I have nothing against neck pickups, it's just personal preference.


----------



## SirMyghin (Nov 13, 2010)

Sebastian said:


> I have a guitar with only the bridge pickup (Jackson COW 7):
> 1. I absolutely love how it looks
> 2. I prefer the tone from the bridge pickup, no matter if I play fast/slow/solos distorted or some acoustic/clean... I just think it sounds better on the bridge.
> 
> I have nothing against neck pickups, it's just personal preference.



I find with my humbucker guitars, I use the bridge pickup 85% the time or so. When I am playing my ASAT special though, it is closer to 50/50. Something to do with single coils I guess.


----------



## drmosh (Nov 13, 2010)

Sebastian said:


> I have a guitar with only the bridge pickup (Jackson COW 7):
> 1. I absolutely love how it looks
> 2. I prefer the tone from the bridge pickup, no matter if I play fast/slow/solos distorted or some acoustic/clean... I just think it sounds better on the bridge.
> 
> I have nothing against neck pickups, it's just personal preference.



The entire point that was made is that, looks aside, there is no downside to also having a neck pickup. Even if you prefer the sound from the bridge, having a neck pickup will not stop you enjoying the bridge pickup.


----------



## Vision (Nov 13, 2010)

For playing live, I always use my neck pickup so I should design a guitar that only has a neck pickup!


----------



## Despised_0515 (Nov 13, 2010)

I prefer having and H-H setup with coil-tapping on both but I think I can add something that no one has yet to mention.

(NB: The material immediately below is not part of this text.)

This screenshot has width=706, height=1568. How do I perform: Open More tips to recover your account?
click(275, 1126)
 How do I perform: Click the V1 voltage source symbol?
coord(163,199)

Some people like the sound you get from wiring your bridge pup straight to the output jack. No volume knob or anything to color the sound.

You can't exactly wire both a bridge and a neck pup straight to the jack without having something in between... I think.


----------



## SirMyghin (Nov 13, 2010)

Despised_0515 said:


> You can't exactly wire both a bridge and a neck pup straight to the jack without having something in between... I think.

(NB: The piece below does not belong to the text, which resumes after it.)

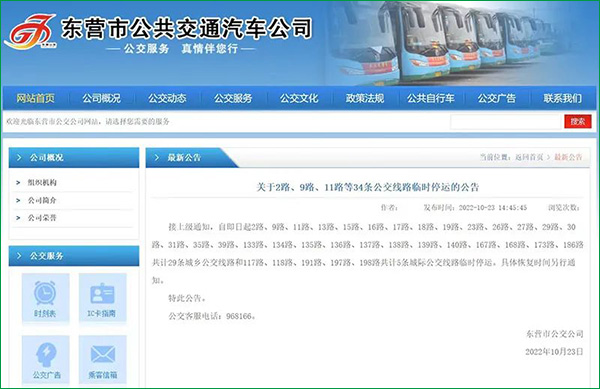The height and width of the screenshot is (389, 600).
Task: Click the 时刻表 clock icon
Action: tap(45, 293)
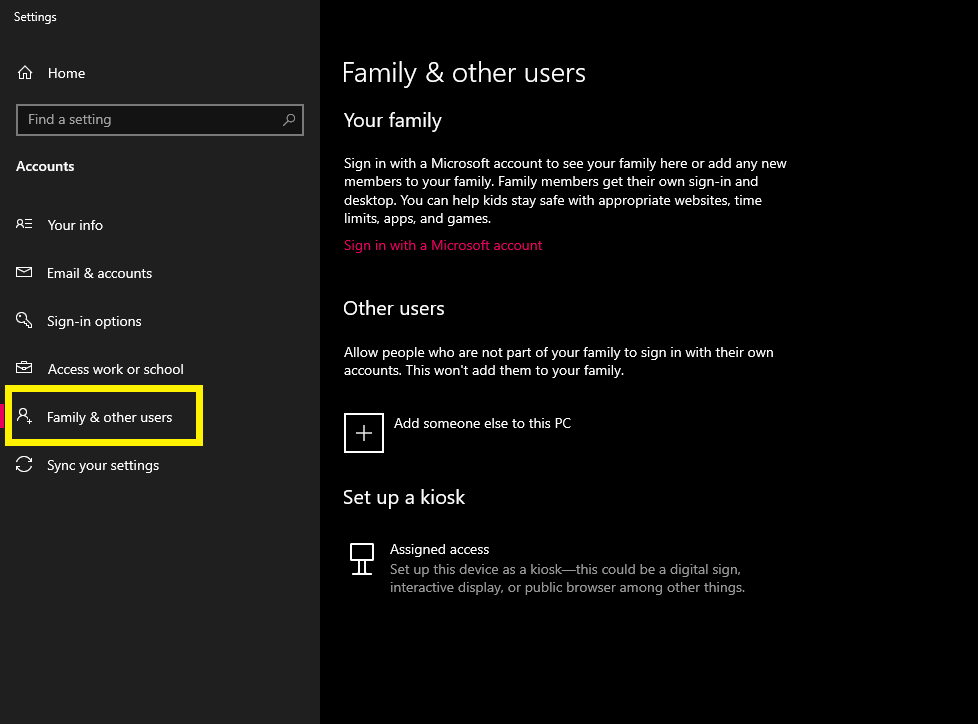
Task: Click the Find a setting search field
Action: click(160, 120)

You can however install a switch that jumps a pickup outside said wiring straight to output. I am currently plotting to rewire 2 buckers, series/split/parallel, into a 3 way and then use a switch pot to jump past pots on pull. So no added loads.


----------



## MaxOfMetal (Nov 13, 2010)

Bloody_Inferno said:


> 2 - Resonance.
> 
> Less routing on the tonewood the better overall sound. However this is arguable and extremely subjective.
> )



Having both added neck pickups to single pickup guitars, as well as covering up neck pickup routes (the right way mind you), I can tell you 100% that there is just about zero difference in tone on the bridge pickup (or middle if applicable). 

I've done this to Jacksons, Kramers, Gibsons, Charvels, Fenders, Ibanez, ESPs, etc., with vastly different specs, and the result is always the same. 

You can chalk this one into the same category as those who believe bolt-ons don't sustain as well, and that Monster Cables are superior.


----------



## Despised_0515 (Nov 13, 2010)

SirMyghin said:


> You can however install a switch that jumps a pickup outside said wiring straight to output. I am currently plotting to rewire 2 buckers, series/split/parallel, into a 3 way and then use a switch pot to jump past pots on pull. So no added loads.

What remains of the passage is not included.